* [WHAT THIS TASK INVOLVES] Rescale all of the lines below, repeating each one in full with its request. Multiply every coordinate in the answers by 2.05 and round to the nearest whole number, with halves rounded up. Leave the pictures out.
BEGIN MATERIAL FOR THIS EXERCISE
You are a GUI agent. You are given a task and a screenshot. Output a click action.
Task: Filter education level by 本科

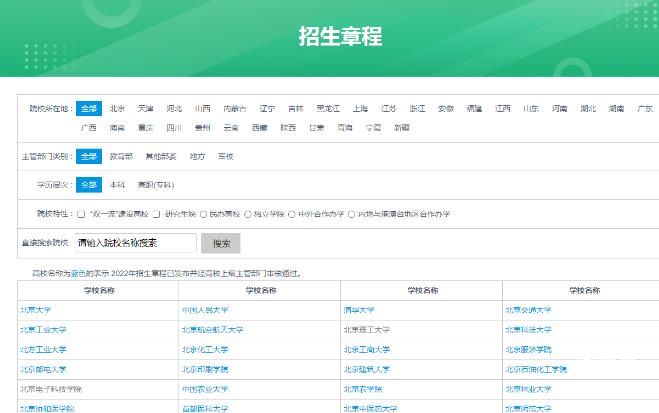click(118, 185)
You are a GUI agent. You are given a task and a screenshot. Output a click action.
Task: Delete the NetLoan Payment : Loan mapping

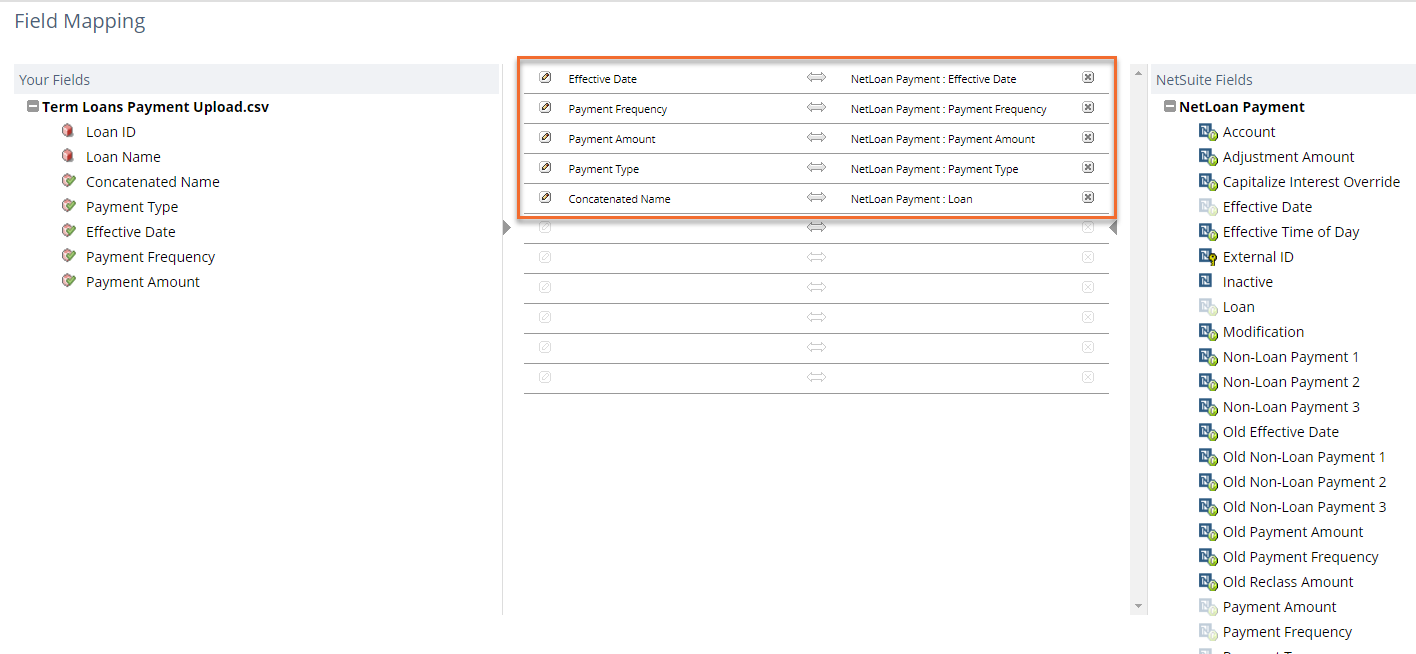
END MATERIAL FOR THIS EXERCISE
* [EXPECTED ANSWER]
You are a GUI agent. You are given a task and a screenshot. Output a click action.
Task: Filter education level by 本科

click(242, 379)
You are a GUI agent. You are given a task and a screenshot. Output a click action.
Task: Delete the NetLoan Payment : Loan mapping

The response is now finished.